◆ What to work on ◆
Copy the lines of the records below word for word, beginning with the line containing "Locate each specified" and continuing through the line containing "REPRODUCIBLE [448, 71]". Leave out the pictures.

Extracted data entries
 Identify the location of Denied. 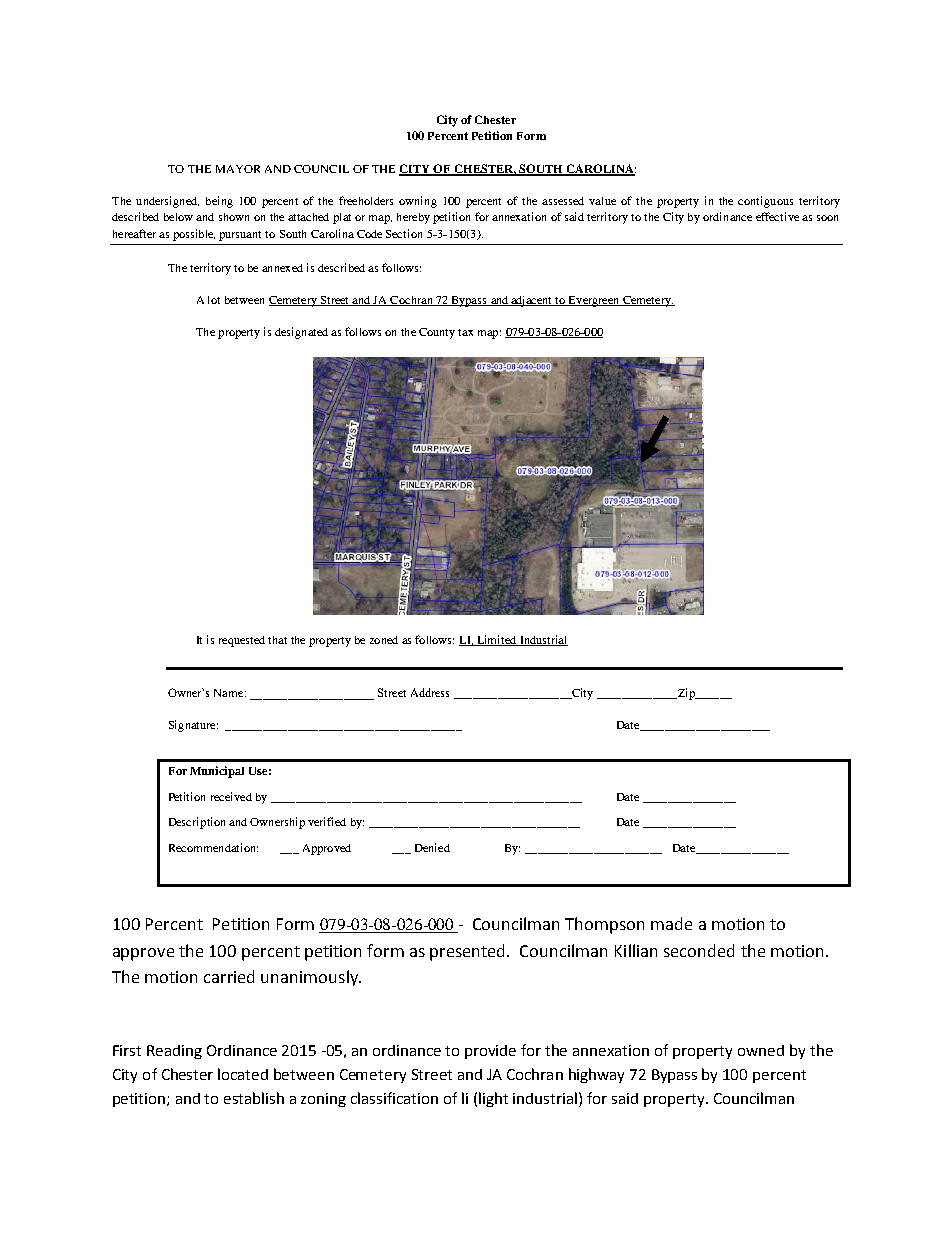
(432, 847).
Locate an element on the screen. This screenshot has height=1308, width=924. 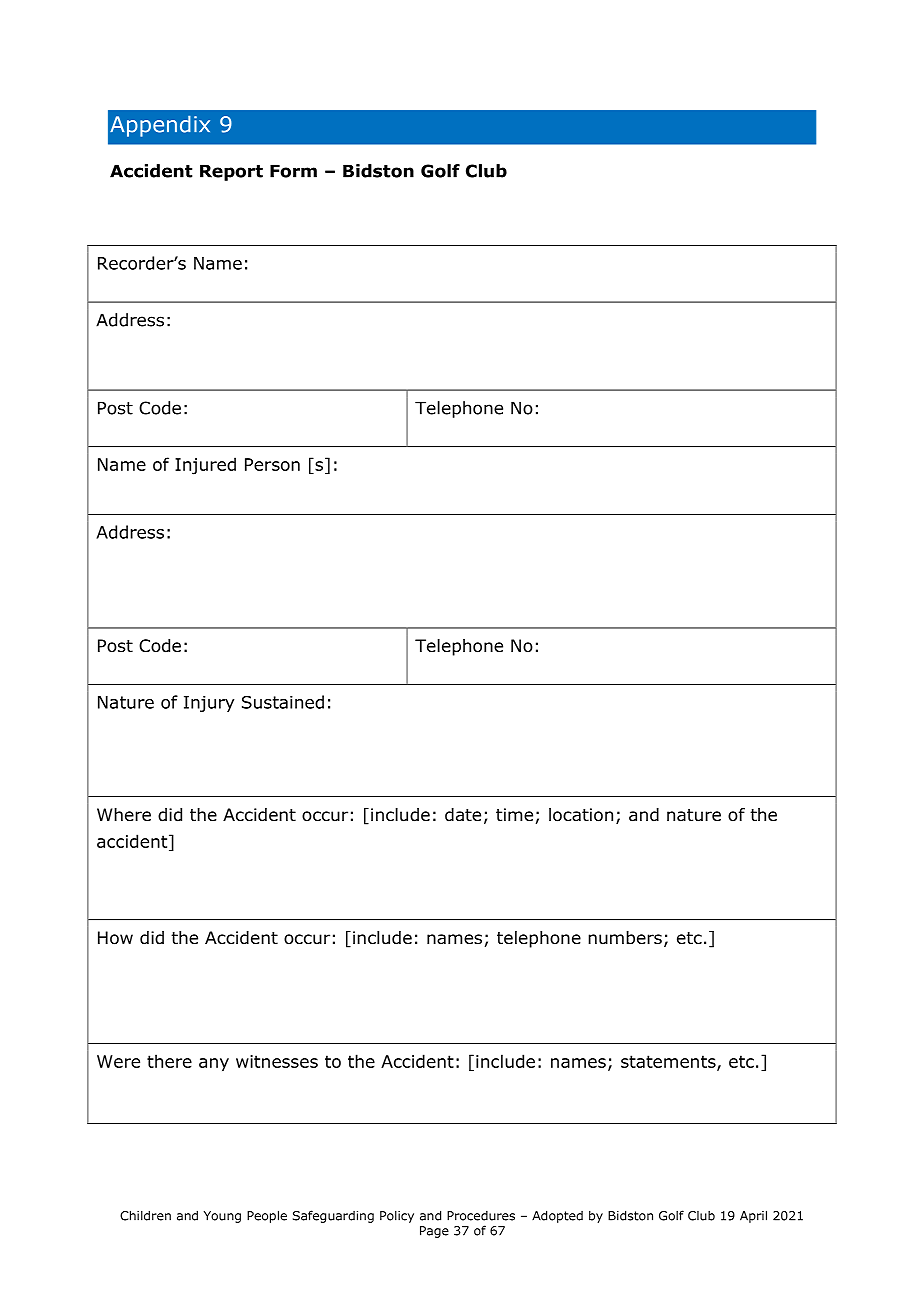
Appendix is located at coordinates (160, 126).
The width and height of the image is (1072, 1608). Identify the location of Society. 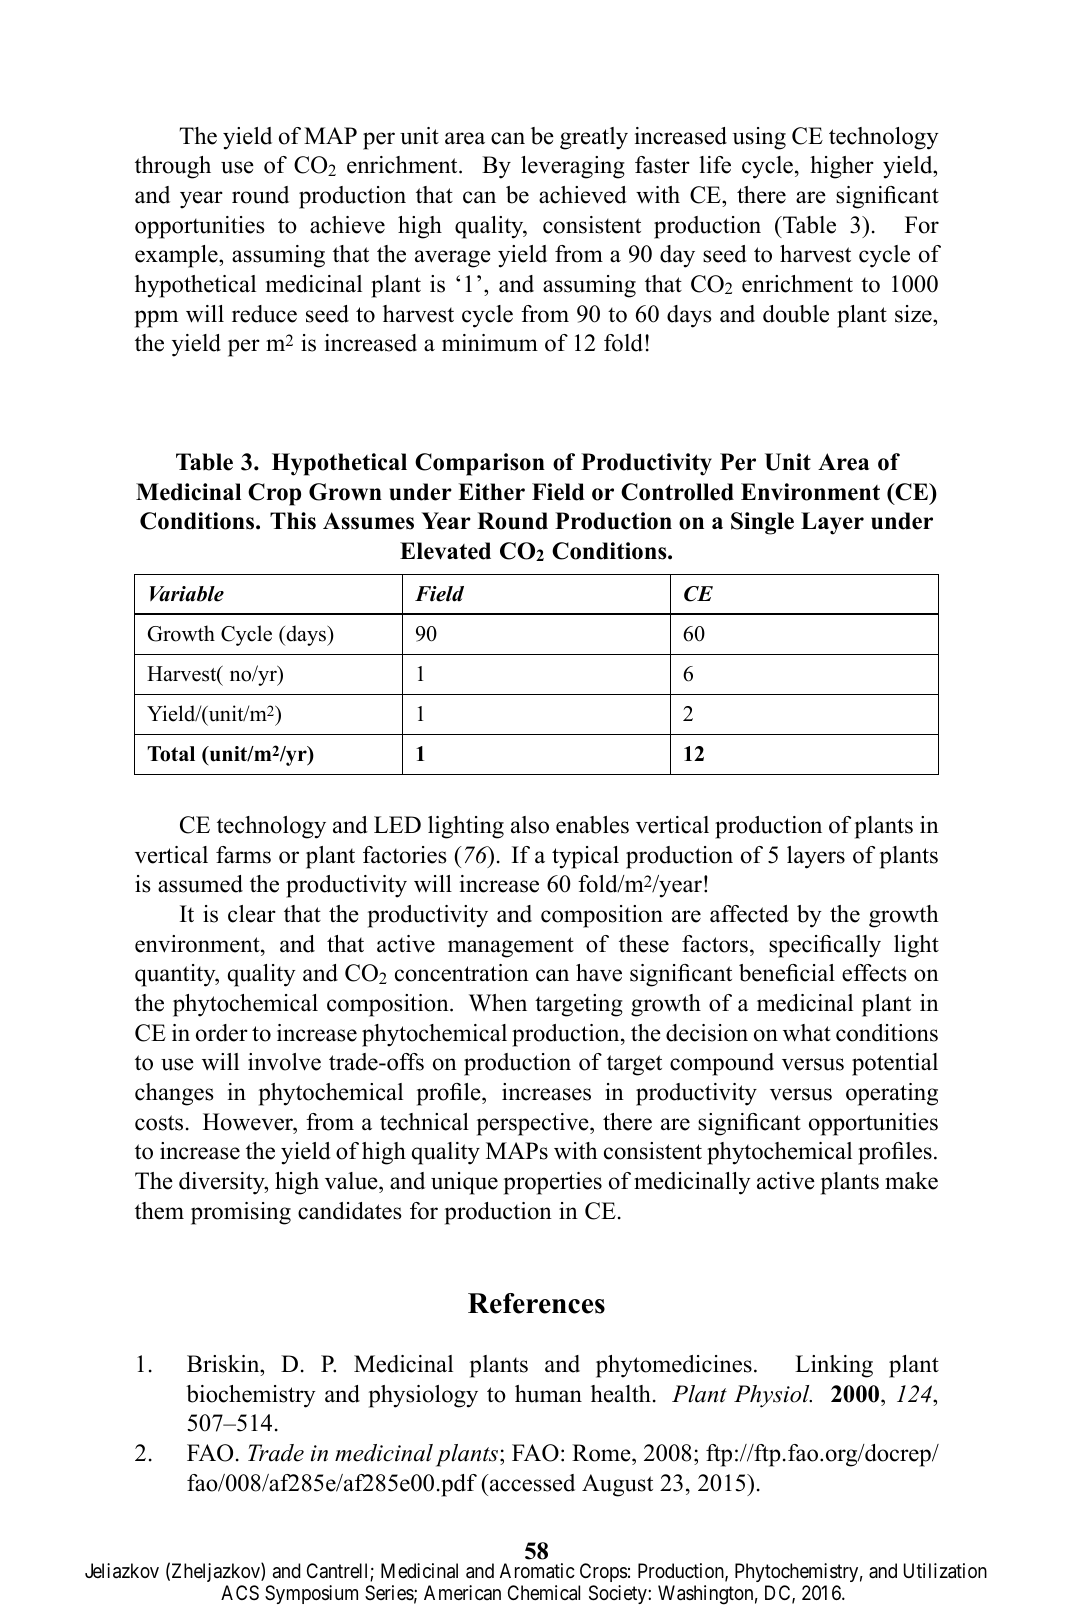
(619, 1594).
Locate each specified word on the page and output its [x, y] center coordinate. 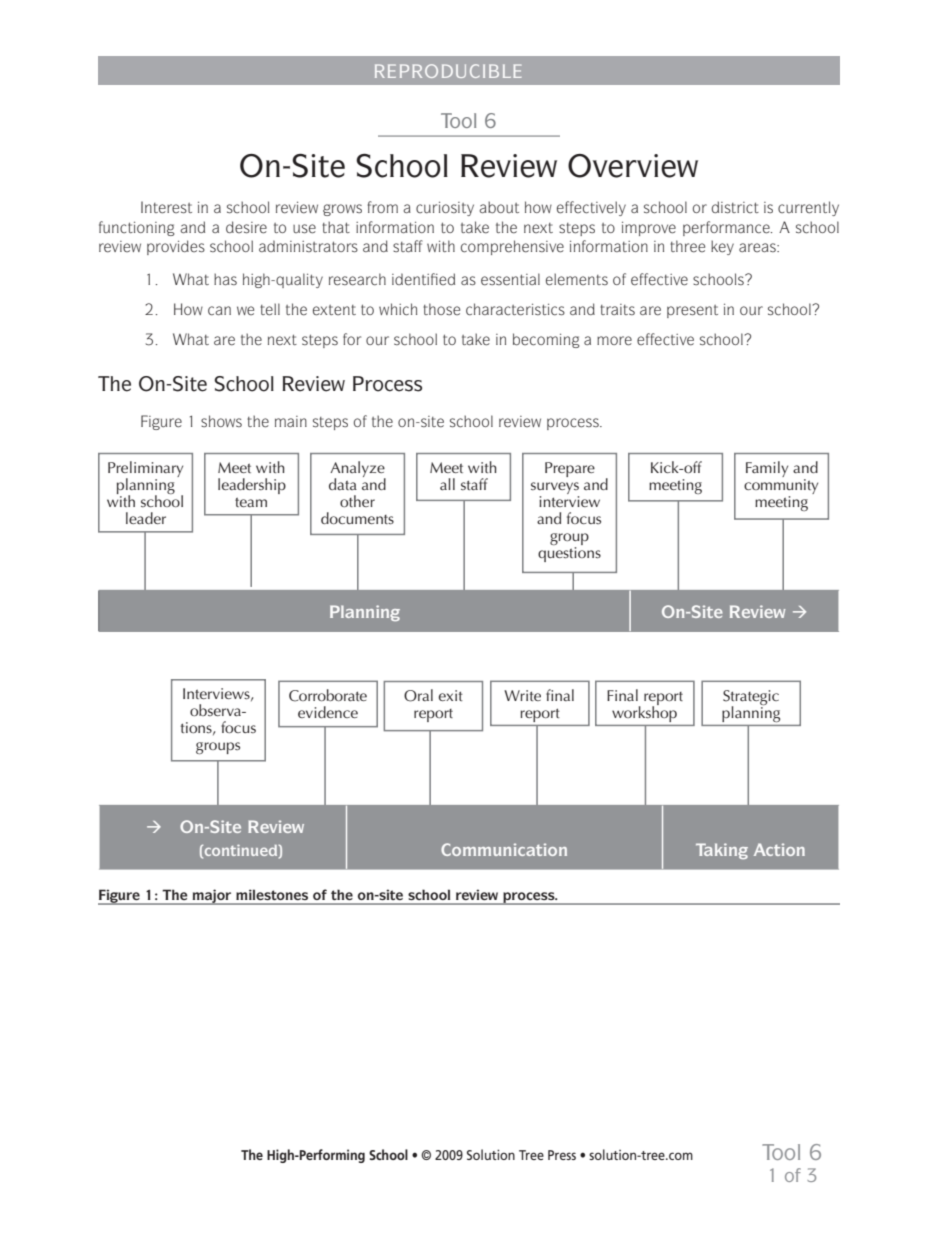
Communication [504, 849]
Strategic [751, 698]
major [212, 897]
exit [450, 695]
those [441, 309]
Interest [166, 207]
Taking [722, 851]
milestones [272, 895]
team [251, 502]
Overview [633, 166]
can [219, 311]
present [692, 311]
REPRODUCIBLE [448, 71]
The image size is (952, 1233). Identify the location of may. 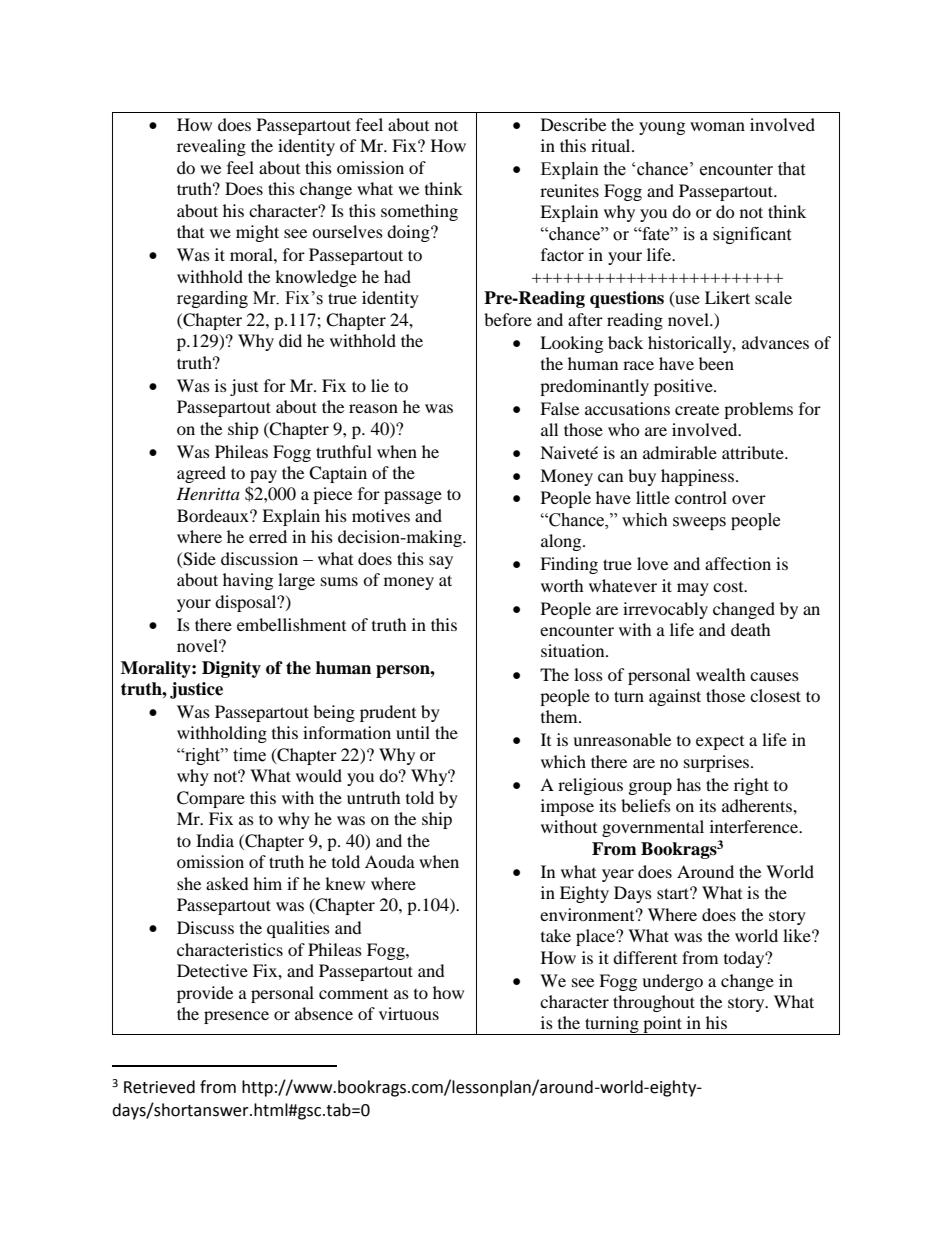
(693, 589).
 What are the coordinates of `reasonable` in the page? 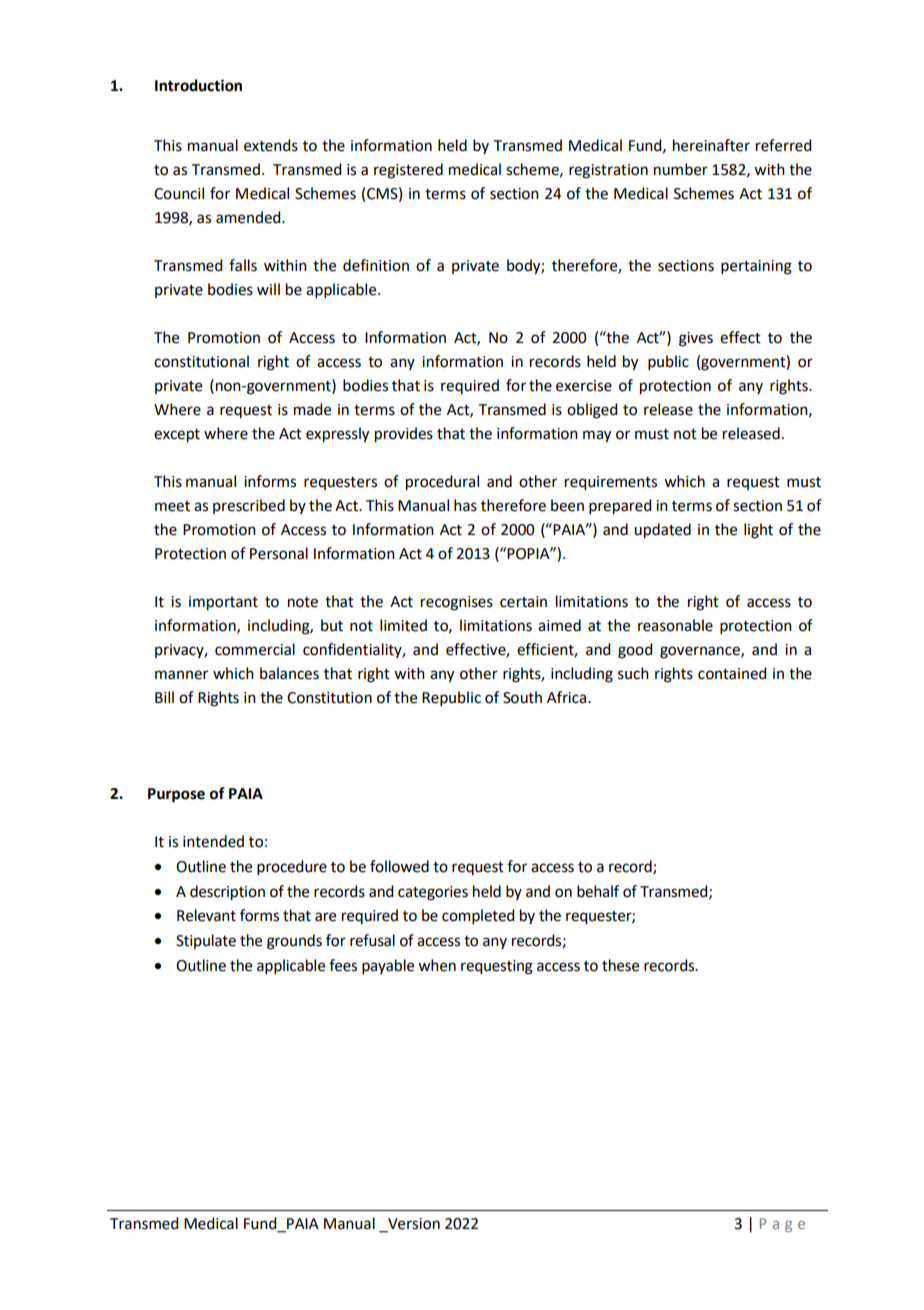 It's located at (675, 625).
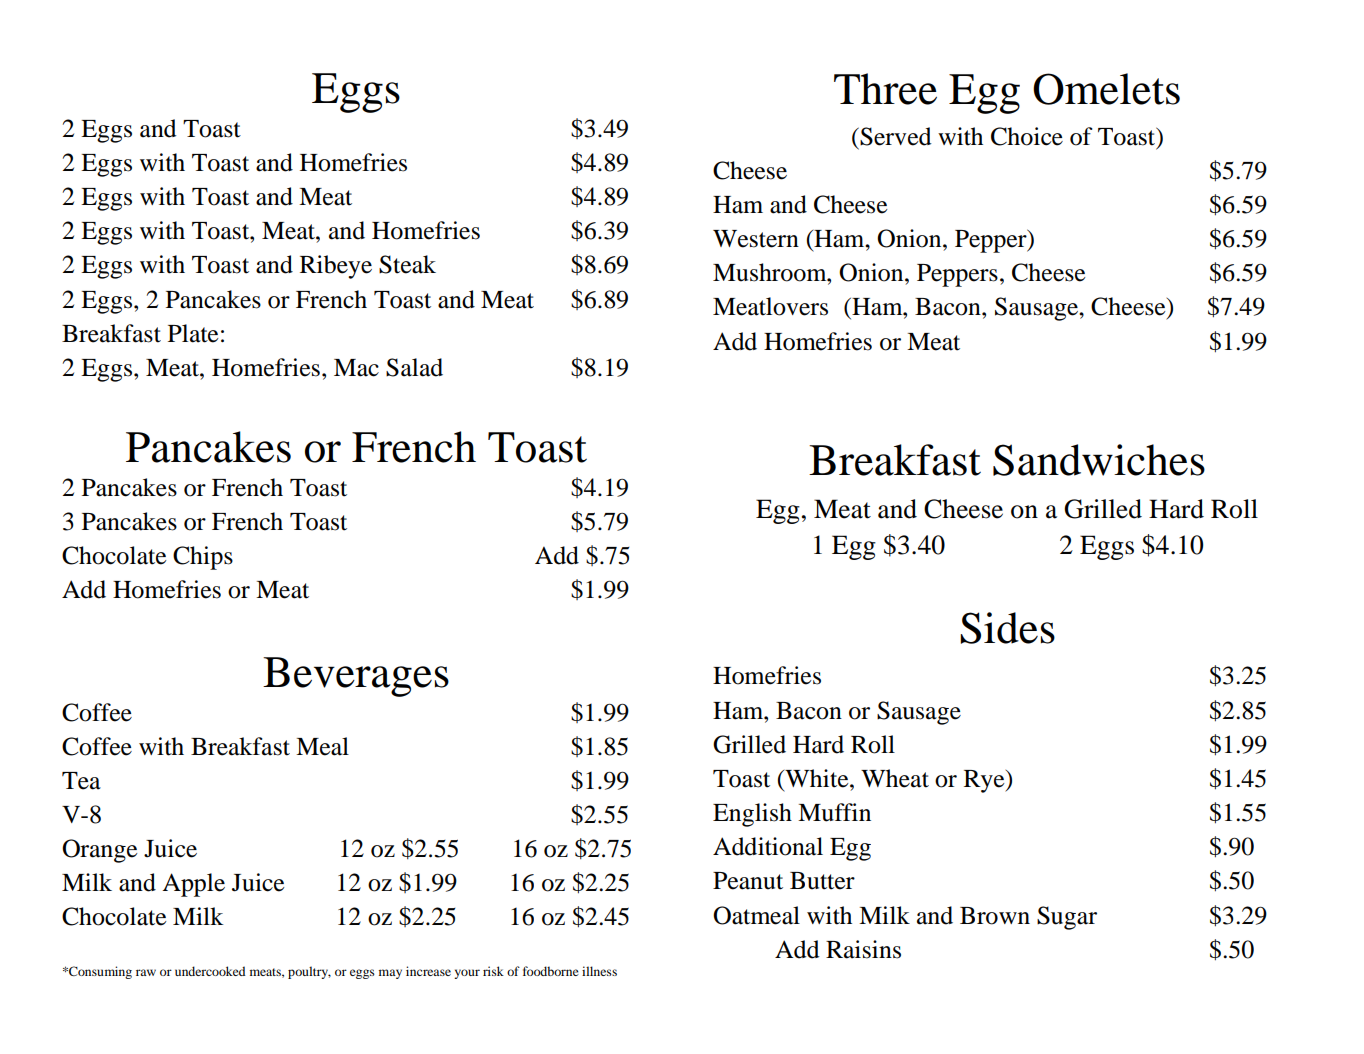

◆ The reply ◆
Locate each specified word on the page and output its [x, y] center coordinate. 
Communication [504, 849]
Strategic [751, 698]
major [212, 897]
exit [450, 695]
those [441, 309]
Interest [166, 207]
Taking [722, 851]
milestones [272, 895]
team [251, 502]
Overview [633, 166]
can [219, 311]
present [692, 311]
REPRODUCIBLE [448, 71]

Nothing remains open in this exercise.